A drunken, middle-aged man with beer down his front bouldered through the hallway into the toilet. Listening to him retch inside as a woman his own age hurried over to check on him was enough to convince Maya to escape the area.
"And where do we go after the drink?" She edged towards the wooden door. "I don't have anywhere to go."
"I don't have anywhere to go either," his voice shifted from friendly to hostile without warning. Similarly to her comment about his cleanliness, Maya could tell she had struck a nerve. David folded his arms, demeanour prickly. "But you obviously do."
"What do you mean?" She'd been telling the truth- it wasn't as if Deus had fashioned her a dollhouse to go with her new body. The only belongings she had were the clothes on her back (which she'd have to change soon, the blood on her white shirt was not a sensible look) and the box.
"Your clothes, hair," he pointed to her pocket, "That weird expensive box you're hiding. You're a nurse, or some shit. And you speak posh.
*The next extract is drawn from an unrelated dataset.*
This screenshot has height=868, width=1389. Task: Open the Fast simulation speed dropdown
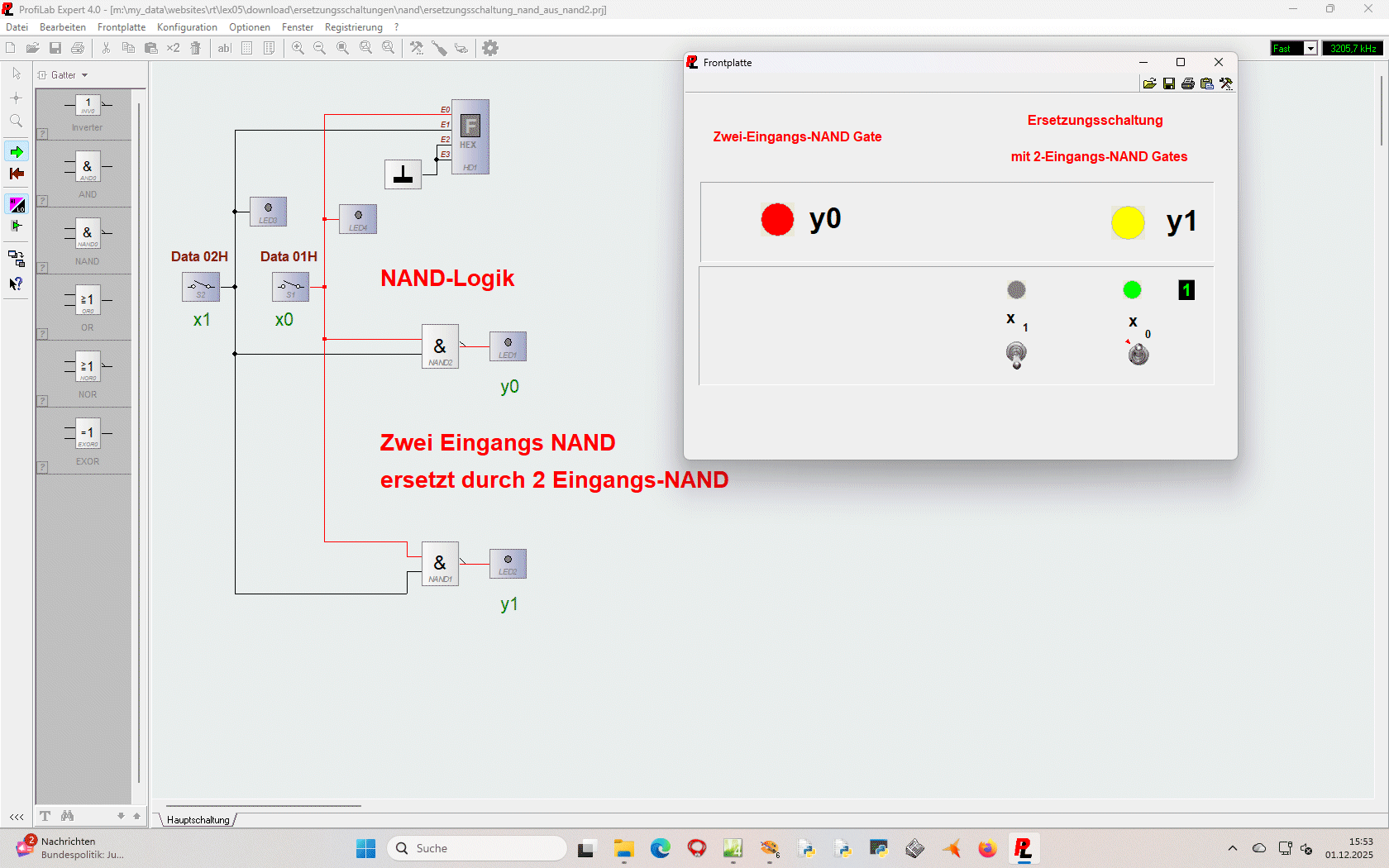(x=1310, y=49)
I don't know how long ago you ran away but you're not fooling me with 'I don't have anywhere to go'."
He punctuated the last part with mocking air quotes. All his previous fondness towards her was wiped clean, replaced with a cold wall she didn't know how to break through.
"I'm not lying, I don't remember-" He cut her off.
"Yeah, sure, whatever," David headed towards the fire exit, bobbing his head around like a rabbit desperate for escape. His white bandages stood out against the cigarette-stained walls like tiny beacons, reminding Maya that he'd left her with the remaining medical supplies he stole.
"Are you going home?" Wrong thing to say, her mind hissed.
David pushed open the door with his hands this time and left without a reply.
Head swirling with a toxic concoction of half-formed memories, Maya tried to string together a sentence to make him return but the words refused to align themselves on her tongue.
The fire escape door slammed shut and she was alone, left with only her thoughts and the couple in the bathroom.